In the previous works of his that I heard and reviewed, namely his Second Symphony and Oratorio "Ante Finem Saeculi", composed between 1985 and 1987, one could still distinctly hear the original mixture of radical Penderecki and less radical American-minimalism-to-World-Music (Tüür: Oratorio Ante Finem Saeculi/Symphony No.2). Well, now (three of the four compositions featured on this disc date from between 2002and 2006), the second branch of Tüür's stylistic mix is all but gone.
Remains, in the percussion symphony (2002), a raw power that fully deserves the title "Magma" chosen for the piece. Tüür's original grounding in rock music is much in evidence, especially in the mighty cadenza starting at 14:25. He calls it a "Symphony for solo percussion and symphony orchestra", but really it is a Concerto, or a Symphony Concertante. There is also a genuine sense of orchestral color, and a reminiscence of the "atmospheric" Ligeti from the 1960s is more perceptible than in Tüür's previous compositions. Evelyn Glennie is, as usual, stupendous. James MacMillan's "Veni Veni Emmanuel", also written for her, has found here a worthy mate (Evelyn Glennie: Veni, veni emmanuel or MacMillan: Veni, Veni Emmanuel).
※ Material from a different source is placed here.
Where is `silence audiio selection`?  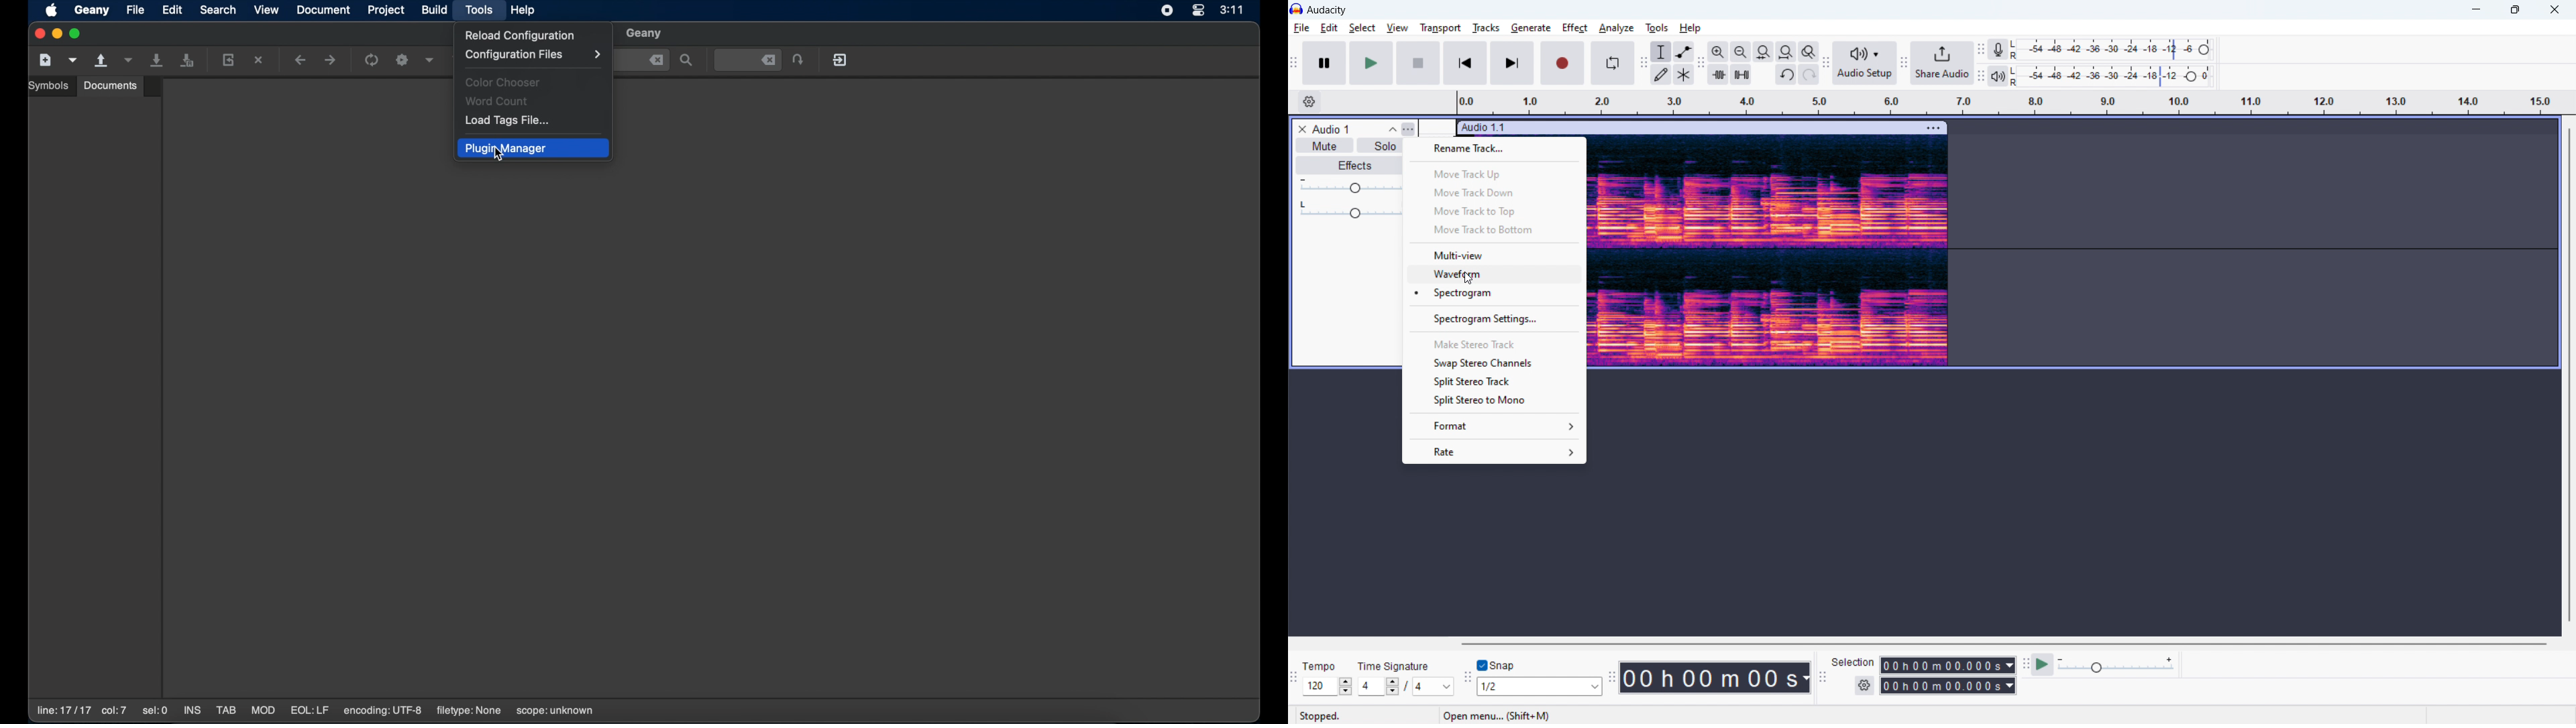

A fine sense of atmosphere and shimmering colors also pervades "The Path and the Traces" (2005) for string orchestra, dedicated to the other big name of Estonian music: Arvo Päart, whose 70th birthday was in part the spur to the piece's composition. "Igavik" (Eternity) is a short funeral tribute for male choir and orchestra written in 2006 to the memory of Lennart Meri, former foreign minister and president of the newly-independent Estonia. It is based on rhythms and motives from Estonia's time-old Shamanic tradition, and moves from the sombre and brooding ritual chanting to more vehement utterances, but the music remains always quite simple. Ever heard of the French progressive rock band from the 1970s "Magma" and its invented language, the "Kobaïan"? That's a little what Igavik sounds like.
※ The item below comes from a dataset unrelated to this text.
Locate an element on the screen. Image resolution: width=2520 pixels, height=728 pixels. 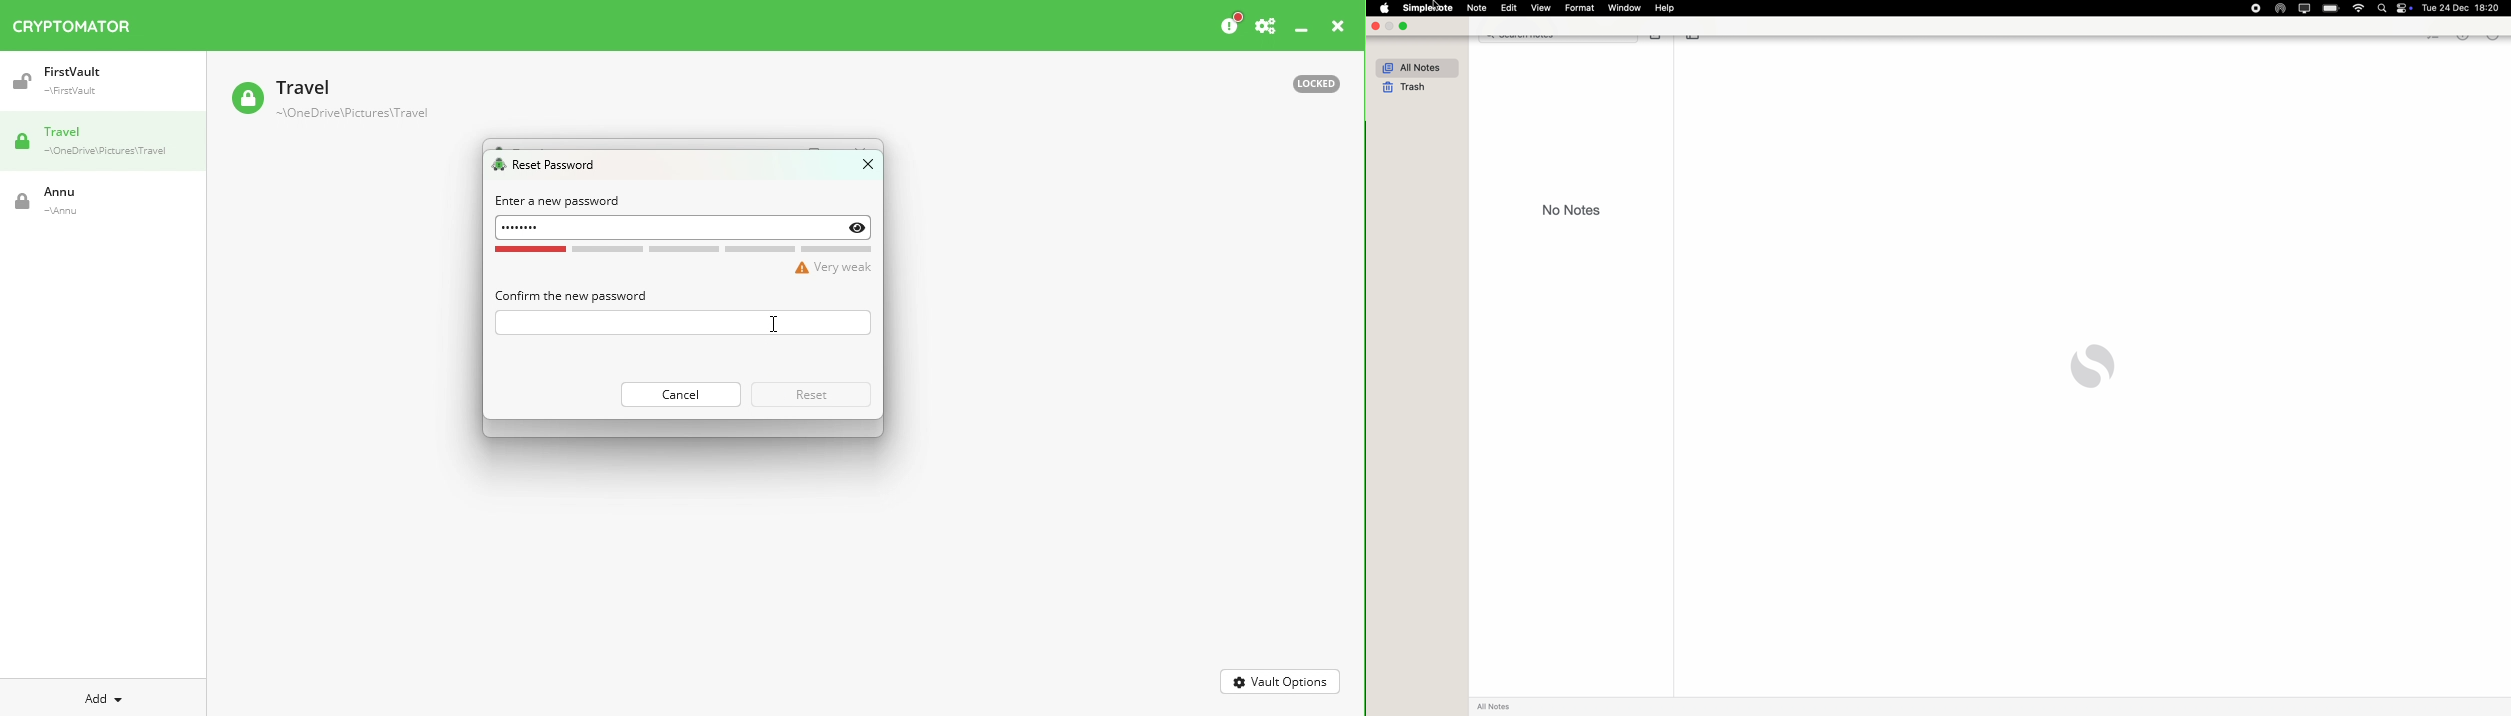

"Inquiétude du fini" is an earlier cantata, from 1992. And my minute of French philology: "Inquiétude du fini" is translated in the liner notes by "concern that it is over", but the meanings are much more subtle than that: "fini" is not only what is over, as in "c'est fini"/"it is over", but also the completed, as in "j'ai fini" /" I am finished", "I'm done", or the finite, as opposed to the infinite. "Inquiétude" is the state of being worried, anxious.
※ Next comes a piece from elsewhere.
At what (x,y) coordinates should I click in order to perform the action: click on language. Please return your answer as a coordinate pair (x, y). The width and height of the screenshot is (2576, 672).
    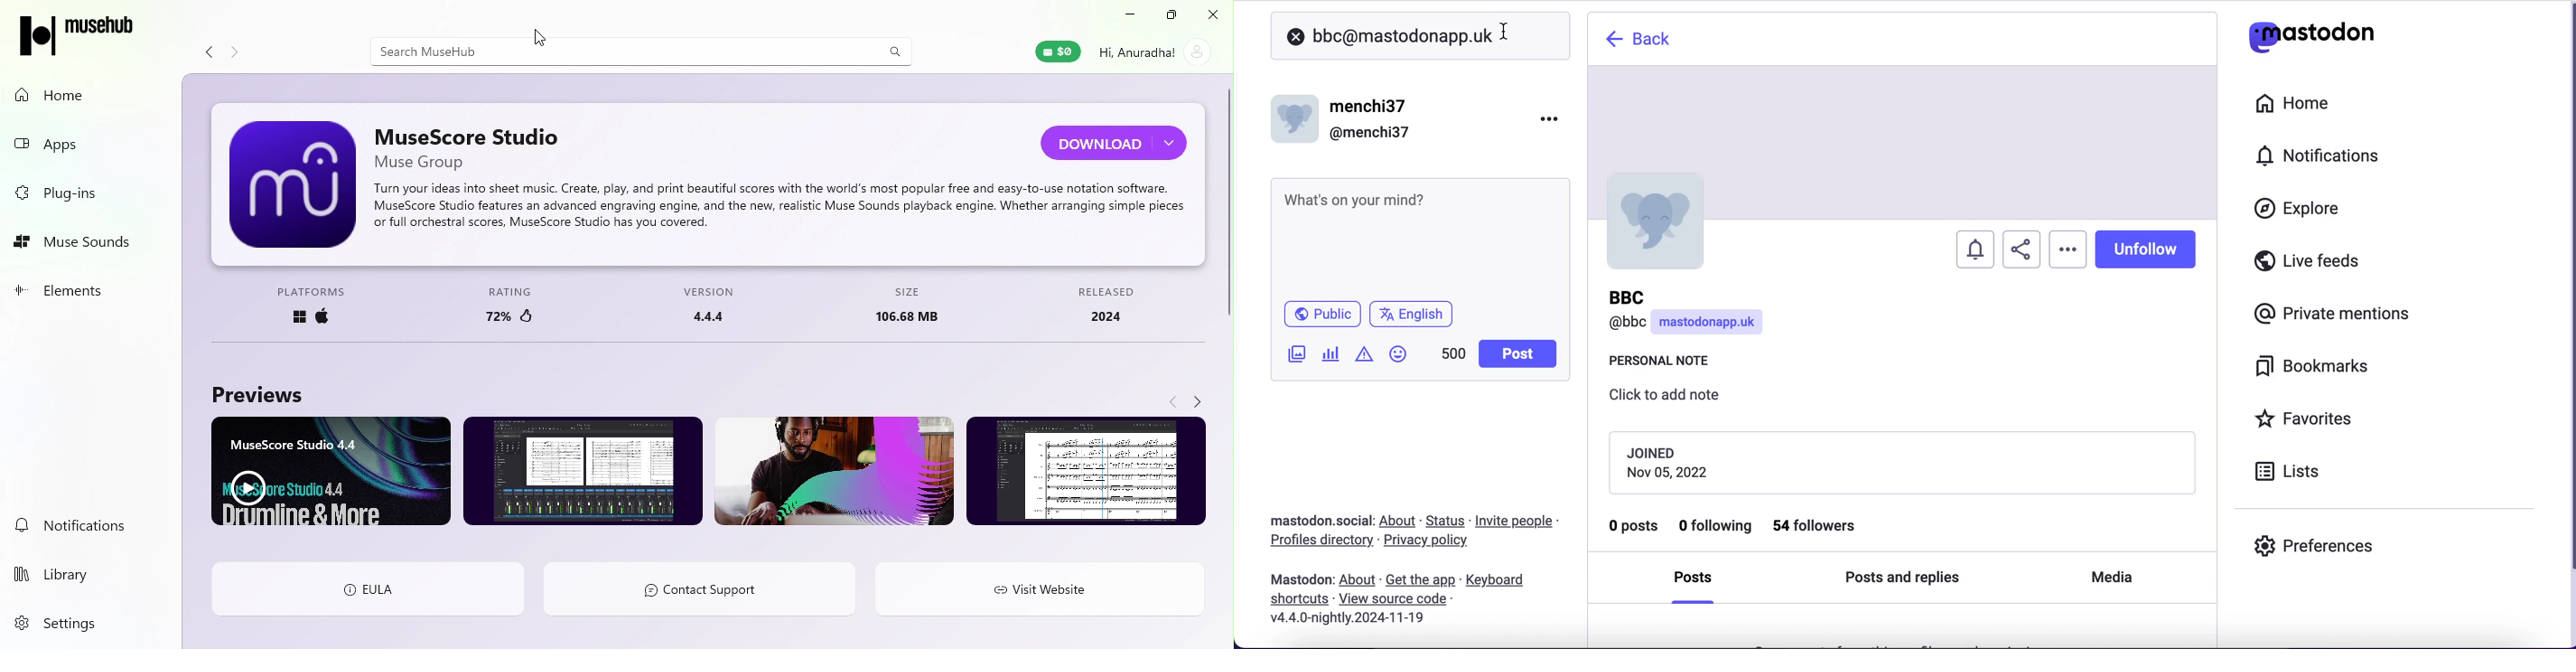
    Looking at the image, I should click on (1416, 318).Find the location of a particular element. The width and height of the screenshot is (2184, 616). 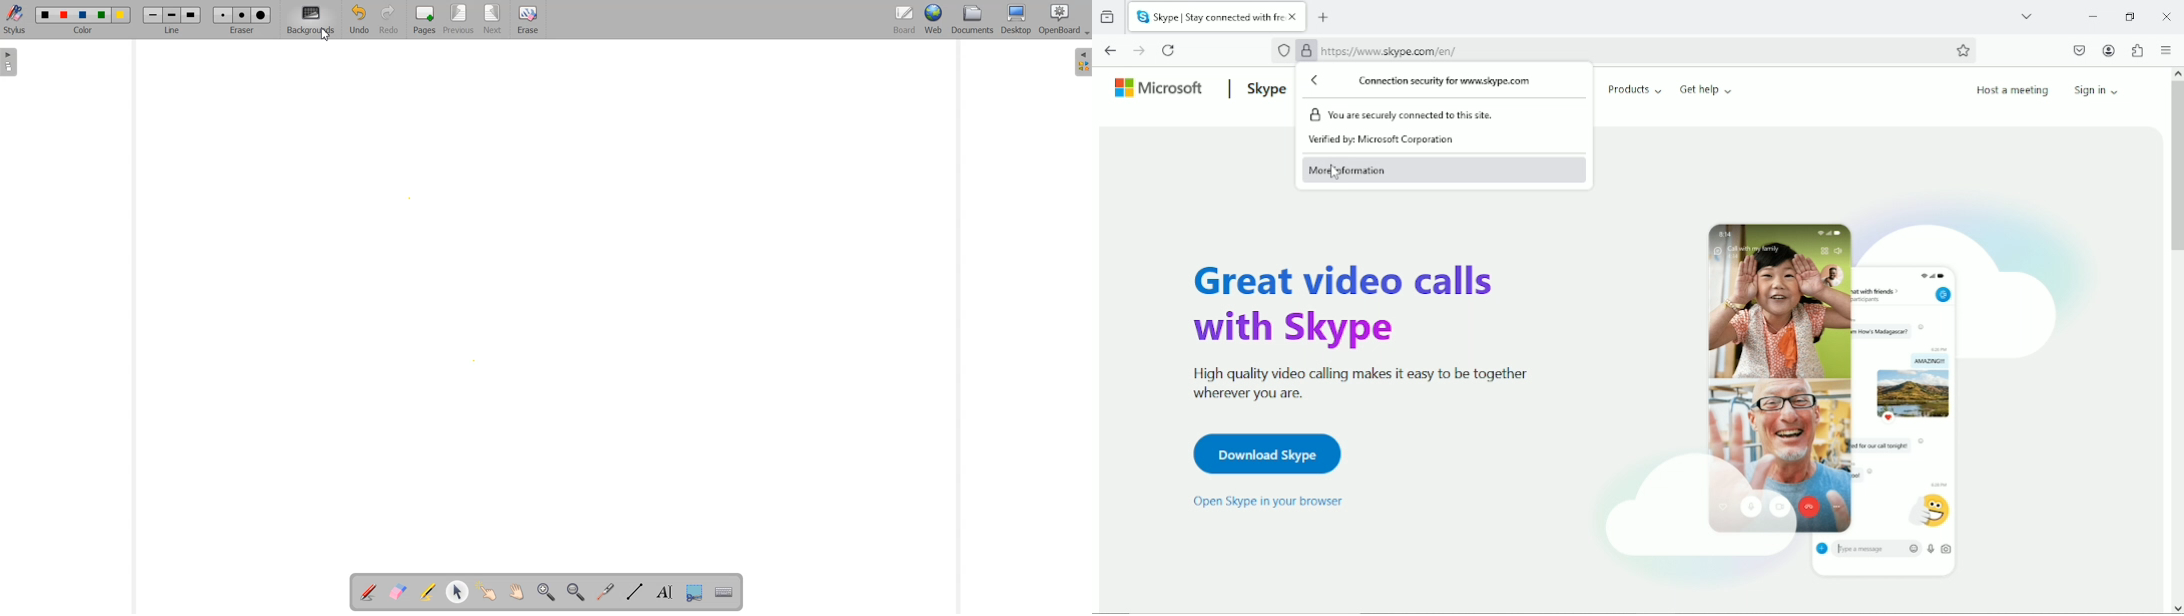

Already present are the sense of shimmering string colors (harking back to Penderecki's Threni for the victims of Hiroshima and Ligeti's Atmospheres), the brooding chant-like utterances from the chorus, the effective but unsubtle Carl-Orff-derived moments of pounding (which was a strong influence of the Magma rock band as well).
What is also in the cantata but gone in the more recent pieces is the atmosphere of romanticism of some parts, the gossamer passagaes in twelve-tone language (7:00), and the very beautiful and aetheral passage, very much in the style of "Gothic Voices", starting with women's voices at 8:58, the dance-music syncopations in the section starting at 11:05 (The British minimalists, Steve Martland and Michael Torke comes to mind). Like a kid in candy store filling his pockets, Tüür started very much as an eclectic but he seems to be shedding the influences like the snake its skins.